### Given records ###

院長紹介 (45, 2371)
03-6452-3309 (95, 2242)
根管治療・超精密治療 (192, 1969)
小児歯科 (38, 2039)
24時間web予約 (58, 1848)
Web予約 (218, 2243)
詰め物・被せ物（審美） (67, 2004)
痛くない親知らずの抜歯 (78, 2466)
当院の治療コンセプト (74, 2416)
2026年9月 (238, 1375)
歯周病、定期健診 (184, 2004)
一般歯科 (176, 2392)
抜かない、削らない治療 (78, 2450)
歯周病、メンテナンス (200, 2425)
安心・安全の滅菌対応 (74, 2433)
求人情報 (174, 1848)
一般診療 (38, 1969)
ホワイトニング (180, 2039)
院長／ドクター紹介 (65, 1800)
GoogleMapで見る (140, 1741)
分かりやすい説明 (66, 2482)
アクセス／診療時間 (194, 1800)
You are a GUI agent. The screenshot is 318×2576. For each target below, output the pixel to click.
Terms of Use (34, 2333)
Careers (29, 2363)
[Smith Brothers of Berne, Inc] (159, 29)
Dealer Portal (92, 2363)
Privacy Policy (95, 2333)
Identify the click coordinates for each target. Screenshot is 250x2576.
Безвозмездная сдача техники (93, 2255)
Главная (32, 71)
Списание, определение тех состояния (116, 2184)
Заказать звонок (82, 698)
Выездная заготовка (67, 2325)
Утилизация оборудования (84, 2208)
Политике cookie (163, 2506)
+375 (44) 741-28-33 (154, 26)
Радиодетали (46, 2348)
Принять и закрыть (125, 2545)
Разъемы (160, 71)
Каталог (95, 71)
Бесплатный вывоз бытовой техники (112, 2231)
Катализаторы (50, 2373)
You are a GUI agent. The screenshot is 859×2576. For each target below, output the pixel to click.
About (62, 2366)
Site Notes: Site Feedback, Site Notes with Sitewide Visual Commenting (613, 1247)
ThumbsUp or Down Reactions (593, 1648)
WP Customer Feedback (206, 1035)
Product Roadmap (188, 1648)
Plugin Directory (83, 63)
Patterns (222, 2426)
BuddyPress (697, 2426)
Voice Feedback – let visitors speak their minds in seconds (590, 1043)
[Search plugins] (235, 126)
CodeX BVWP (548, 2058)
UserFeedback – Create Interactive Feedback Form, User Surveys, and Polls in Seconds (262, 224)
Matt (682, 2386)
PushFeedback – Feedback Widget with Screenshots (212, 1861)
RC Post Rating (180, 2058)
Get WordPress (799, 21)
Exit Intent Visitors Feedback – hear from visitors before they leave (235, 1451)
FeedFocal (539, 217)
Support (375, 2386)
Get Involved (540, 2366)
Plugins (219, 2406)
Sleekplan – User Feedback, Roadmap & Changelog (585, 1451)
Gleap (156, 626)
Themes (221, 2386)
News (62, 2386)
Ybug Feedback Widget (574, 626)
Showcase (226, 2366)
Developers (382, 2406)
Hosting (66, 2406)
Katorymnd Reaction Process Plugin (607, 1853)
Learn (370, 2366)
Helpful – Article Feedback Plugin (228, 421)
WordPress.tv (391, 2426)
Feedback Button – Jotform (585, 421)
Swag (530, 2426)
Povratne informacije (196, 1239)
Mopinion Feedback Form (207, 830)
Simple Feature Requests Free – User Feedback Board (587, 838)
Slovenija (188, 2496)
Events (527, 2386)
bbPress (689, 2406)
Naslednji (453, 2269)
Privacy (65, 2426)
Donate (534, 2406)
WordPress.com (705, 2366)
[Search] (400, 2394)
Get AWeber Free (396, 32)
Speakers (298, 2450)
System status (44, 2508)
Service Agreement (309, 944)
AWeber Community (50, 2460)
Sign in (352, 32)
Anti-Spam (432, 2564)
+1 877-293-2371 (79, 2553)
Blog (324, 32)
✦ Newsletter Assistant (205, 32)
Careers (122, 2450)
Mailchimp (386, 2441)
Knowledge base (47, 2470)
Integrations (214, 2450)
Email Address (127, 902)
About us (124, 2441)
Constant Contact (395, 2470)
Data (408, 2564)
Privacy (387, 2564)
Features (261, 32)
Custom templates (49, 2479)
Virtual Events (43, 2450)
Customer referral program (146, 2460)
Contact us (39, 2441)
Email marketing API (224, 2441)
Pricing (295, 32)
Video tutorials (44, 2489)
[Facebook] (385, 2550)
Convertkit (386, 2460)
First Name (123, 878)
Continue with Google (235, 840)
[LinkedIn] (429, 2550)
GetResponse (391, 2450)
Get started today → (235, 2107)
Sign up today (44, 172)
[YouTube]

###

● **Brief**: Reproduce precisely, and with no line left out, each line from the top of the entries through the line that carries "Identify the click".

● **Answer for the task**:
院長紹介 (45, 2371)
03-6452-3309 (95, 2242)
根管治療・超精密治療 (192, 1969)
小児歯科 (38, 2039)
24時間web予約 (58, 1848)
Web予約 (218, 2243)
詰め物・被せ物（審美） (67, 2004)
痛くない親知らずの抜歯 (78, 2466)
当院の治療コンセプト (74, 2416)
2026年9月 (238, 1375)
歯周病、定期健診 (184, 2004)
一般歯科 (176, 2392)
抜かない、削らない治療 (78, 2450)
歯周病、メンテナンス (200, 2425)
安心・安全の滅菌対応 (74, 2433)
求人情報 (174, 1848)
一般診療 (38, 1969)
ホワイトニング (180, 2039)
院長／ドクター紹介 (65, 1800)
GoogleMapで見る (140, 1741)
分かりやすい説明 (66, 2482)
アクセス／診療時間 (194, 1800)
You are a GUI agent. The screenshot is 318×2576. For each target below, output the pixel to click.
Terms of Use (34, 2333)
Careers (29, 2363)
[Smith Brothers of Berne, Inc] (159, 29)
Dealer Portal (92, 2363)
Privacy Policy (95, 2333)
Identify the click coordinates for each target. Screenshot is 250x2576.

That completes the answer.